First up was Tomas, our Polish comrade, armed with a 3.5% Bitter and a brooding 4% Red Ale, both made from Homebrew Company all grain kits. As things turned out, these were probably the most educational beers of the night. The aroma from each was slightly stale and vinous, a clear sign of oxidation. This impression was confirmed upon tasting with several people detecting prominent sherry-like flavours. One of the great things about homebrew meets is the chance to train the palette. For many of us, this was the first time an oxidised off-flavour was so easily identified as such, and the first time we were able to specifically identify it as a sherry-like flavour. Tomas was curious to find out what might have caused the problem. Several suggestions were put forward, including excessive agitation of the mash liquor and unnecessary splashing of the fermented beer, either of which would have introduced oxygen at inappropriate stages in the brewing process. But whatever the precise cause, we all benefited from tasting Tomas’ brews and learned a valuable lesson.


Next up came a phalanx of beers from Rymus, a first time Capital Brewer recruit. We started with his darker than dark Milk Stout, clocking in at 4% ABV. The “milk” in the name refers to the inclusion of lactose, a sugar derived from milk which is unfermentable by brewer’s yeast. It is generally used to contribute sweetness and this was certainly the case with Rymus’ offering. Interestingly, there was less body than you might have expected from a stout with so much residual sugar, but it was quite tasty all the same. Rymus then unveiled two beers that he knew in advance were off-flavoured. Our task was to hang a name on the problem and figure out what might have caused it. Challenge accepted! The beers in question were both Pale Ales (4% and 5.5% respectively). Scrolling down the list of flavour descriptors on the BJCP scoresheet, we came to the conclusion that the problem in each case could best be described as some combination of phenolic, sour or solvent-like harshness. Our best guess was that there might have been an issue with high fermentation temperatures, but more than likely it was a wild yeast infection. Beer is a battlefield and on this occasion the barbarians emerged victorious.


Following on from this tangy assault, Rossa cracked open a 6.5% Saison, brewed (if memory serves) with WLP566 yeast. This is known to be a slightly fruitier alternative to WLP565 (the classic Dupont yeast) and there were certainly fruity notes in evidence, as well as the usual spicy bite you expect from a farmhouse Belgian ale. Several people at the table had never actually tasted a Saison before and were glad to have enjoyed such a solid introduction to the style.


Oak chips are available from several Irish homebrew suppliers.

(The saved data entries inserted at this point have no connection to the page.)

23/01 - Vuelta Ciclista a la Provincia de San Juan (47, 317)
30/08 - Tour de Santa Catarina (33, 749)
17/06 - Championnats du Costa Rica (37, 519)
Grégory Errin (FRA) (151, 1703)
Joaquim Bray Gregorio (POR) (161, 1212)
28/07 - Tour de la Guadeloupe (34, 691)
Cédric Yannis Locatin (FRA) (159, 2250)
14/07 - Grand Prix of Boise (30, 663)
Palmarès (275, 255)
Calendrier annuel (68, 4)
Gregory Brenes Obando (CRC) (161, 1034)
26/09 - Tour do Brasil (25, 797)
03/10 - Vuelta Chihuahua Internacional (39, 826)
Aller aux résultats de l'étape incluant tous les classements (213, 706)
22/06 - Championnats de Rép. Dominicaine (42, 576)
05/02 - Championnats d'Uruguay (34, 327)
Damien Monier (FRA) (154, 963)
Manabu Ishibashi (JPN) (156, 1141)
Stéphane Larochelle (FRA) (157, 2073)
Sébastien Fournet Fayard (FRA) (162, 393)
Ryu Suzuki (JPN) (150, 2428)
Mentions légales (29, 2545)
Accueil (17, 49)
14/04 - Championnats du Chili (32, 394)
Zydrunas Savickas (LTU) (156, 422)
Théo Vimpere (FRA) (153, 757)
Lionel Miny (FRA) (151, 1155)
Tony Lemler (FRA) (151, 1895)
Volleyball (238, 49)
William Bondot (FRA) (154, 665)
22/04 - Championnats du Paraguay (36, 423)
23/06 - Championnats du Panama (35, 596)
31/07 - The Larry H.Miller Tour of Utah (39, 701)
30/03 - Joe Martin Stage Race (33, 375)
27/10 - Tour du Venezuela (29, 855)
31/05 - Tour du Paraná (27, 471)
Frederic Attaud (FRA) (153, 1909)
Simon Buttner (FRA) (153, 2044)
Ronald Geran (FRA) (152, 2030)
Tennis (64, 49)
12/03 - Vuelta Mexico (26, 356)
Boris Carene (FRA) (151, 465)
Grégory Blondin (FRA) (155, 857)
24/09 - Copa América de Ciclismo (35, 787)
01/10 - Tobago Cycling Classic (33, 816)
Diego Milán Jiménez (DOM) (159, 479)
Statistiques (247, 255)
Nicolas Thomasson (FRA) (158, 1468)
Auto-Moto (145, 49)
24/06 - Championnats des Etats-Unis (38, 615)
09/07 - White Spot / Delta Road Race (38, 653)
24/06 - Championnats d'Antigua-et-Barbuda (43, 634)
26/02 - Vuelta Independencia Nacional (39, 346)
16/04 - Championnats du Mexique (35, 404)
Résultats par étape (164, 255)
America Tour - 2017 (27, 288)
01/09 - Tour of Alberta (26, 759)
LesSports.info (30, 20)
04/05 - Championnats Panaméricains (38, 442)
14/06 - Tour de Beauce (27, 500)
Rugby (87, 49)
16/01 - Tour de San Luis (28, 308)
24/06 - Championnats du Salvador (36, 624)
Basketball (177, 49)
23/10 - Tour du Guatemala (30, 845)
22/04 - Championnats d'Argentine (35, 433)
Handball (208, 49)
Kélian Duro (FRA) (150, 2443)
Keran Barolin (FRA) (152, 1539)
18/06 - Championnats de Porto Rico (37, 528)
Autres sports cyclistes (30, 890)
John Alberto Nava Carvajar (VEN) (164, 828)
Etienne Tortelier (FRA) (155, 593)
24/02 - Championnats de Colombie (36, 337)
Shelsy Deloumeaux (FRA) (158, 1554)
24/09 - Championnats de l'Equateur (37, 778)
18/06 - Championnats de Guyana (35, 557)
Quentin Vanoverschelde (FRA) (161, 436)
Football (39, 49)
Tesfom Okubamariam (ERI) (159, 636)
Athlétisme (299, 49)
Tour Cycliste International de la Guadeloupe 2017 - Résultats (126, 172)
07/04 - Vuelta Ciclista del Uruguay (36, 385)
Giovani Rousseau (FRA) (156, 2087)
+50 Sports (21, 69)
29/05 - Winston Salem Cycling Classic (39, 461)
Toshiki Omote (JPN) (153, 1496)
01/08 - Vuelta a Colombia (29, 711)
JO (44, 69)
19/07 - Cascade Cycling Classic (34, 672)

Rossa then engaged us in a classic pincer movement involving two historically inspired Porters, both based on the same base recipe, but with one aged on oak chips. Tasting the beers side by side gave us a wonderful opportunity to gauge the effect of the chips. The general consensus was that the oakiness was probably a touch too dominant in the mix but it was interesting to note that they seemed to contribute more of an oaky flavour than a raw whiskey flavour. But let’s not forget the wonderful base beer, which I think Dunkel Sr particularly enjoyed. Soft and velvety, but with a lovely understated roastiness (probably from the 15% brown malt addition), none of us would have guessed it was a whopping 7% ABV.


Our wounded comrade Cara, arm in sling, entered the fray in heroic fashion with the next beer of the evening, a Dark Ale that had been brewed at a recent house party. There was a nice roastiness to it and a slight tart edge making it a very decent sipper. This helped to prepare the ground for field marshal Padraic’s hoppy Amber Ale. We had received intelligence that it was not fully carbed so it came as no surprise that it tasted quite sweet. Fortunately, the hops still shone through. I thought that there might have been one of the new East-European hop varieties in the mix (maybe Dana), but Padraic set me straight with a tale of Nelson Sauvin and Cascade. The combination was an intriguing one, almost herbal (hence the Dana suspicions), but with a noticeable citrus tang. I’d love to try this beer again when fully carbed.


The sacred vessel in which water was turned into stout.

Feeling a bit fatigued, and not wanting to drag the conflict on indefinitely, we decided to go nuclear and crack open two bottles of my 11.5% Barrel-Aged Russian Imperial Stout, brewed back in 2010 with my brothers in arms RichieH and MarcelDesailly (neither of whom could make it on the night). Looking back, I should have printed up labels with the tagline “Dr Jacoby, or how I learned to stop worrying and love the stout”, but the truth is I have always loved this beer and still do. Rossa had tasted it on a number of occasions over the last few years and noted that it had developed over time, but I’m pretty sure my bottles have remained stable. I suspect the difference is down to him sampling bottles from the other lads’ batches (we each re-seeded our own portion of the beer and carbonated them to different levels). But whatever the truth happens to be, I was glad to receive some good feedback, even if the beer was too strong for some people’s tastes.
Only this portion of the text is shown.